Whose tears? 谁的眼泪?

Robert Hsiung

熊 忠 一

I'm not someone who cries often, but there was a group relations conference at which tears became a regular occurrence for me. Surprisingly, it happened not only during my time in the Small Study Group, but even in the Large Study Group. I felt as if I had transformed into someone entirely unlike my usual self.

我并不是一个经常哭泣的人,但在一次团体关系会议上,眼泪竟成为了我经常出现的情景。令人惊讶的是,这种情况不仅在我参加的小研讨组中发生,甚至在大研讨组中也是如此。我感觉自己彻底变成了一个与平时完全不同的人。

A few months prior, I had experienced the loss of someone very dear to me. Despite the passage of that time, the grief I carried still felt fresh. It seemed that this emotional weight found its way to the surface during the conference, manifesting in tears.

几个月前,我失去了一个非常亲爱的人。尽管时间过去了,但我承载的悲伤仍然感觉新鲜。在会议期间,这种情感的重压似乎找到了表达的出口,转化为眼泪。

This conference marked a significant moment for many of us as it was the first time we gathered in person after the prolonged period of social distancing caused by the pandemic. Considering the circumstances, I doubted that I was the only member grappling with a loss related to COVID-19. Perhaps my tears were not solely my own, but also those of other members.

这次会议对我们许多人来说是一个重要的时刻,因为这是在疫情导致的长时间社交隔离后我们首次亲自聚集在一起。考虑到这种情况,我怀疑我并不是唯一一个在与COVID-19相关的损失中挣扎的会议成员。也许我的眼泪不仅仅是属于我自己,也是其他成员的眼泪。

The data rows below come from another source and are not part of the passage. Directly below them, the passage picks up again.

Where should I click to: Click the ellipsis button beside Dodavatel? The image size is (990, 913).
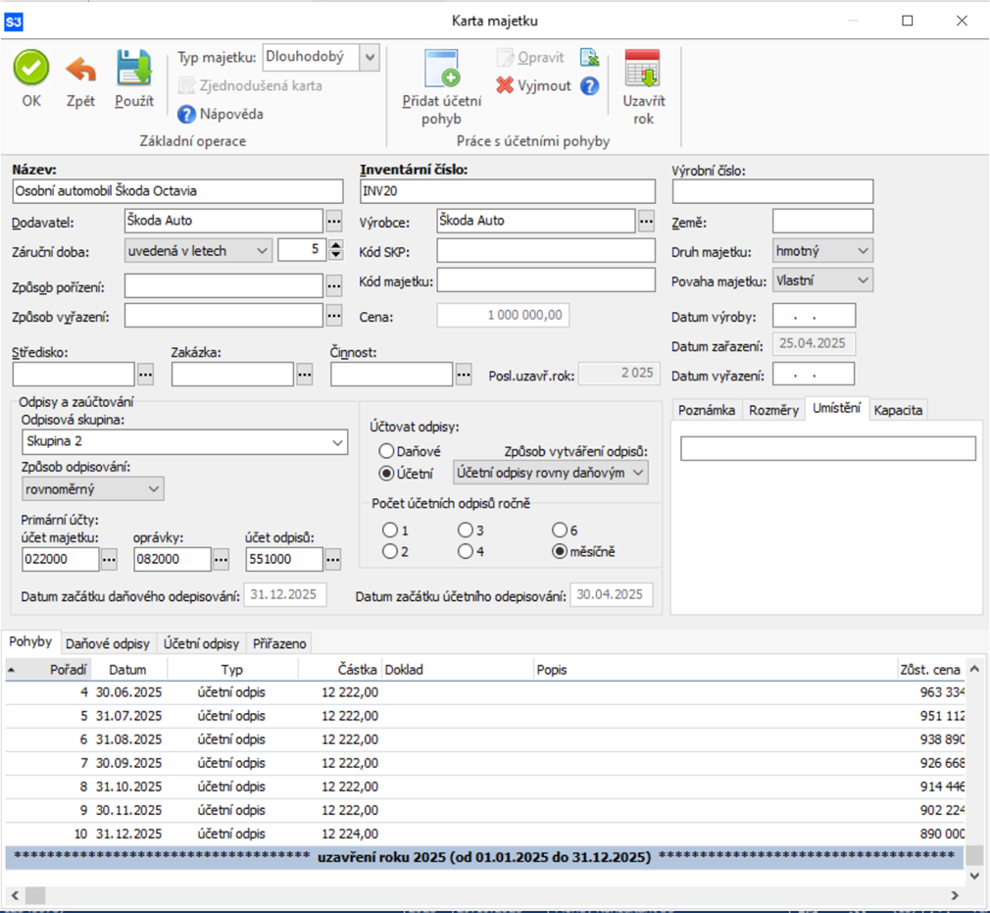point(334,221)

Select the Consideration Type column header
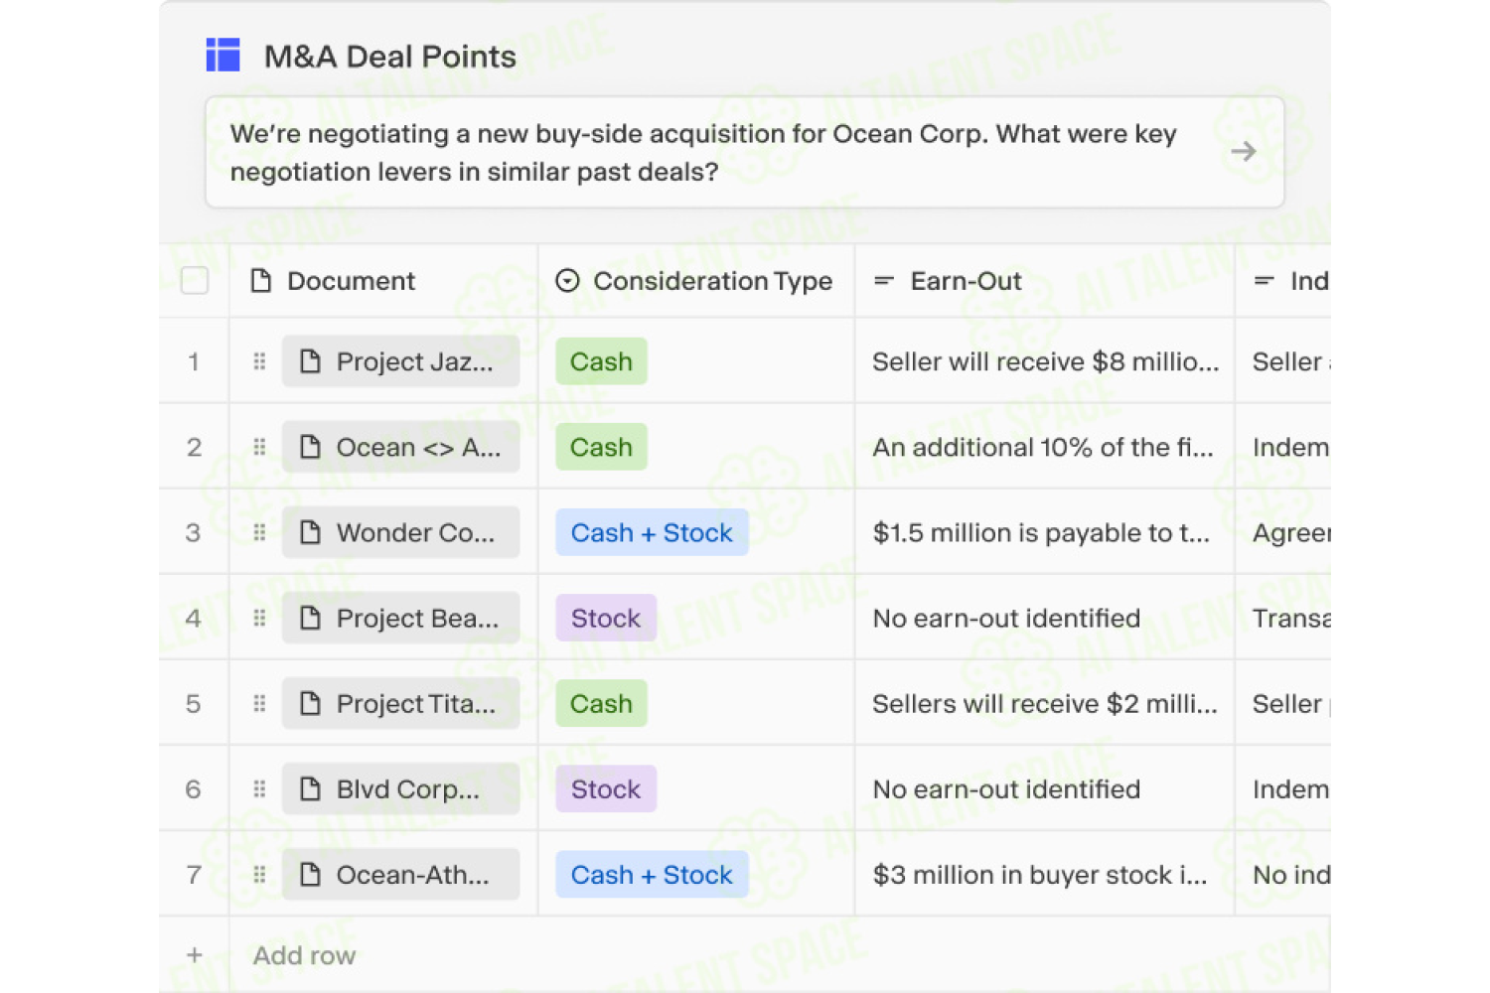pyautogui.click(x=695, y=281)
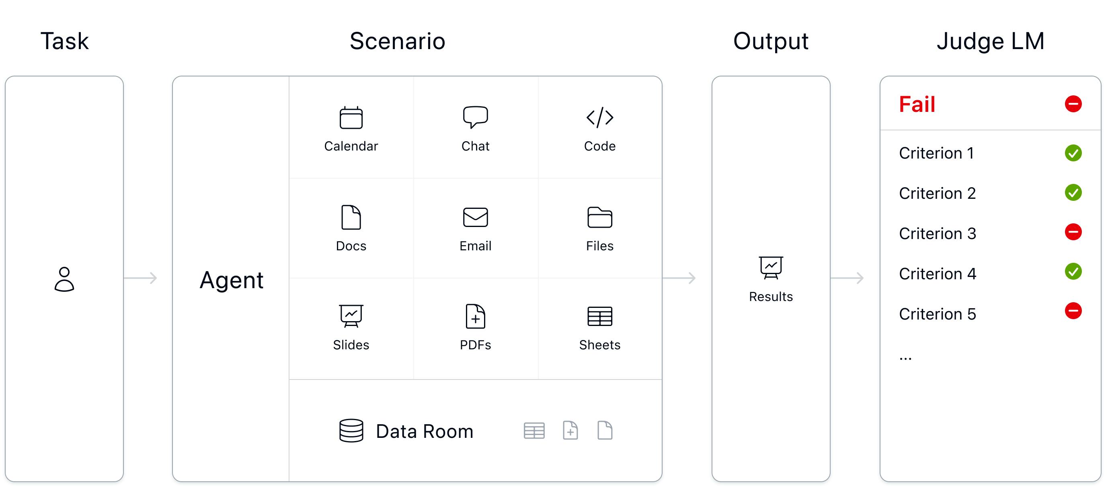Screen dimensions: 1108x495
Task: Click the red Fail label
Action: pos(917,105)
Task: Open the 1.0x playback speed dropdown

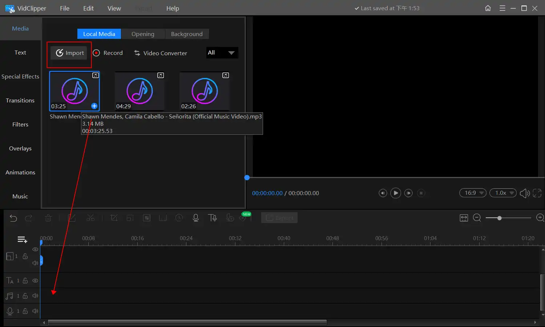Action: pos(503,193)
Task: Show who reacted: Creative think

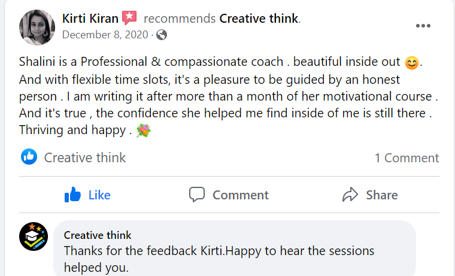Action: tap(85, 158)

Typically, the director of a group relations conference also takes the role of Large Study Group consultant. However, this director did not. It was a departure from what I had come to expect. The director briefly reappeared during the Institutional Event, but then vanished again. I couldn't help but wonder if, in addition to all our personal losses, we had now also lost our director.

通常情况下,团体关系会议的主任同时兼任大研讨组的顾问。然而,这次会议中的主任不是这样的。这与我之前的预期有所不同。主任在机构事件期间短暂露面,但随后又消失了。我不禁开始怀疑,除了我们个人的损失之外,我们是否也失去了主任。

Later, we learned that the director, who, like me, was not white, had also, like me, recently suffered a loss. My tears might have also been the director's.

后来,我们得知这位主任和我一样,并非白人,也像我一样最近经历了失去。我的眼泪可能也是主任的泪水。